Nobody presented the pro-EEC case with anything like the same zest. This was because all three political parties were divided over the Common Market to varying degrees. Lawrence Norbury-Williams, the Liberal candidate, occasionally twitted the Conservatives with being late converts to Europeanism. More often, he avoided the subject and presented the Liberals as the only true party of change: ‘The cobwebs must be swept away.’

The Labour Party was more hostile to EEC entry. Its leader, Hugh Gaitskell, had said it would mean the end of a thousand years of history. The smart young Labour man in South Dorset managed the issue cleverly. Guy Barnett, an Oxford-educated teacher who had lately been an aid-worker in Kenya, did not wholly rule out British membership, as that would have upset pro-Europeans in his party, but he set impossibly stringent conditions for entry. Farmers were warned that joining on the current terms would put a quarter of them out of business. When he could, though, Barnett preferred to talk about the cost of living, economic planning and science (with an eye to workers at the new atomic energy establishment at Winfrith). His campaign hardly had a flying start – there were only seven in the audience at Littlemoor when he made his first speech – but Labour escaped the sort of turmoil afflicting the Conservatives.

Guy Barnett Labour Candidate
Guy Barnett, the Labour candidate, canvasses a constituent on Weymouth’s windswept promenade.He lost the seat in the General Election of 1964 but sat as Labour MP for Greenwich from 1971 until his death in 1986.He held junior ministerial office towards the end of the Callaghan administration.

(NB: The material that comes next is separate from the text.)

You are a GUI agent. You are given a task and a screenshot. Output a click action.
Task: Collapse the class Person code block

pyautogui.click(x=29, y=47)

Angus Maude had to back Macmillan’s pro-EEC policy, though privately he was sceptical. His tactic was to declare it premature to decide on the Common Market till the negotiations in Brussels were complete. When this failed to sideline the issue, he accused Lord Sandwich of pursuing a private agenda: Hinch hated being ‘kicked upstairs’ to the Lords, so he was hoping to use an Independent to keep his Parliamentary seat warm till a change in the law allowed him to disclaim his peerage and get back into the Commons. On this theory, Debenham was a proxy candidate – ‘the Ham in the Sandwich,’ joked Maude, who reportedly lambasted ‘this slightly scatty stooge’ as ‘a megalomaniac moron’.

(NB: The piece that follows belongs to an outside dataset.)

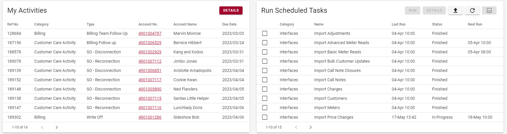Screen dimensions: 507x134
Task: Sort activities by Category column header
Action: 41,24
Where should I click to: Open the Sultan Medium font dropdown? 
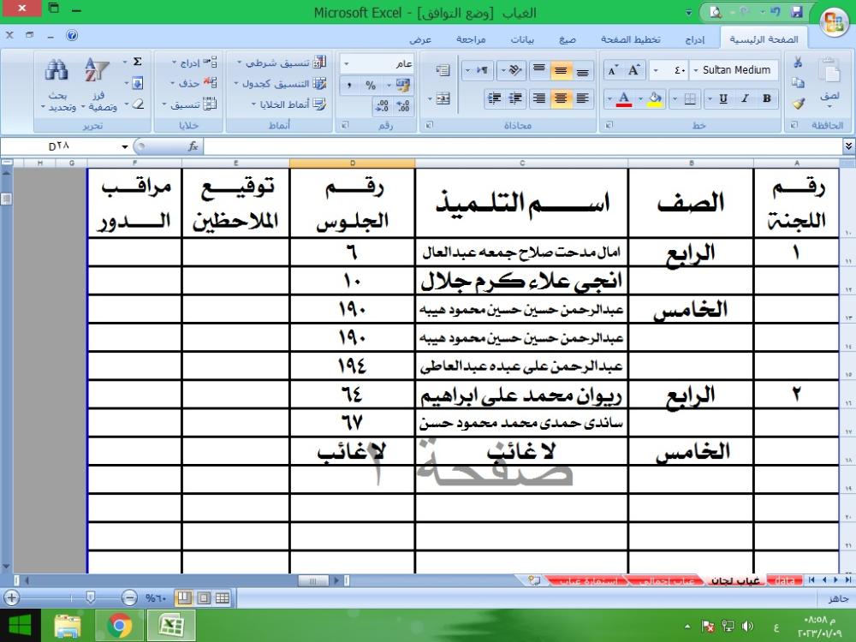point(694,70)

Such name-calling did not go down well, but Tories took heart from opinion polls showing them 9 per cent ahead of Labour. On polling day, 22 November, the Daily Telegraph asserted: ‘There is no doubt the Conservatives will hold South Dorset.’Yet at midnight, Labour supporters outside the count at Weymouth Pavilion sang The Red Flag. Sensationally, Dorset had elected its first-ever Labour MP by a margin of 704 votes. ‘We have broken through,’ said Harold Wilson, ‘in one of the most completely loyal blue Tory areas in the country.’

Lawrence Norbury-Williams
. Lawrence Norbury-Williams, the Liberal candidate, canvassing in the harbour area at Weymouth

Conservatives instantly blamed their defeat on Debenham, who had come fourth with 5057. Even more, they blamed Sandwich for backing him and splitting the Tory vote. Sir Piers, unrepentant, said that he would rather see a Labour Government than Britain in the EEC. There was speculation that fifty anti-Common Market candidates could be the deciding factor at the next general election. Macmillan called this hysterical and drew satisfaction from the fact that the combined vote of the parties in favour of going into Europe (Conservative and Liberal) exceeded that of those against.

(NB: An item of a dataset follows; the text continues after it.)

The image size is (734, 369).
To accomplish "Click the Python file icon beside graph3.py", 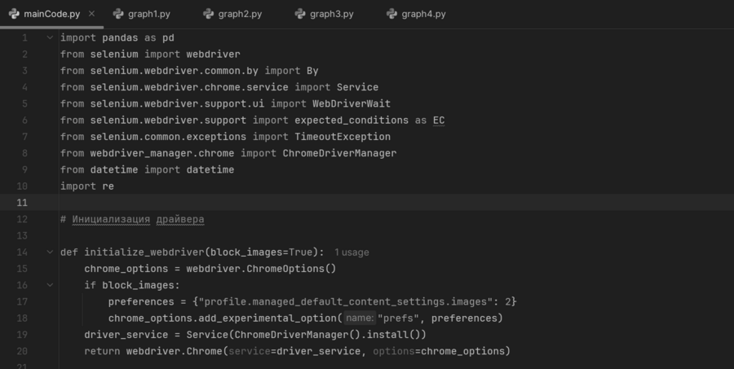I will click(299, 14).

 Guy Barnett,accompanied by his mother
Guy Barnett, accompanied by his mother, is greeted by George Brown, deputy leader of the Labour Party, as he arrives to take his seat at Westminster

The impact of the by-election did not last long. Just seven weeks later, President de Gaulle of France vetoed British membership of the European Community, postponing the question for a decade. South Dorset reverted to the Tories in a three-party contest at the general election of 1964, and the constituency did not regain the political limelight until it once more became a marginal in 1997.